You know how the Star Trek movies have that thing where the odd numbered ones used to always be the bad (or relatively bad) ones and the even ones were good (until the reboot)? I think the Indiana Jones movies work the opposite way, with the odd numbered ones being good and the even numbered ones being unfortunate. Of course, I can’t say that for certain, having not seen the fourth one yet, but I remember thinking it the first time I saw this one. After all, even though I do enjoy the second one in places I will freely admit that it’s got some major problems and is vastly inferior to the first. It’s also vastly inferior to the third. So my theory holds true even without the fourth.

Part of what works so much better here is that while it is indeed formulaic, it’s gone back to the Christian relic + Nazi villains combination and brought back John Rhys-Davies and Denholm Elliott as minor characters who firmly ground the character of Indiana Jones. And then there are some twists to the formula, with Indy’s father and a female lead who isn’t at all like either of the others. I think this basic formula is fairly solid, but it’s also somewhat limited. Keeping the villains as an easily recognizable group that there are no questions about the nastiness of is a good move. And keeping the relic Indy is looking for as something known and easily identified is also a good move. It means less scrambling to explain the importance of the item and why so many people want it. It uses existing folklore. So I forgive the movie its formulaic construction, because instead of flailing around like the second one did, it gets right down to business. And that business is kicking Nazi ass.

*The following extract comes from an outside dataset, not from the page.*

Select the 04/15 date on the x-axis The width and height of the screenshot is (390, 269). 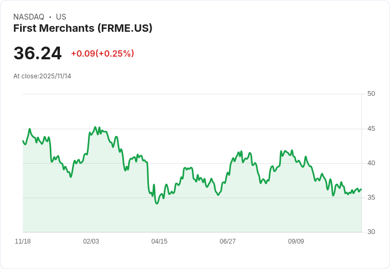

I do also like that this movie makes fun of itself. By this point, even with just two movies, it was pretty obvious that Indiana Jones was a cultural icon. The hat, the coat, the whip, the stubble. The fear of snakes! And this movie starts out right from the beginning by giving us some background, showing a young Indiana Jones (played by River Phoenix) starting off with his “this should be in a museum” attitude, facing off against a be-stubbled man in a leather jacket and a fedora. He falls into a tank full of snakes. He gets his whip. It’s all so very pat, but I find I don’t much care. After all, if we go with this being an homage to serials I would expect the hero’s background to be set out in such a way, with everything pointing towards his present representation. I also like that the beginning of the movie, with the somewhat unrelated adventure and artifact quest segment, isn’t just showing Indy doing what he does. It’s giving us character background as well as introducing Indy’s father and his fascination with the Holy Grail. It’s far more elegantly done than the Shanghai action scene from last night.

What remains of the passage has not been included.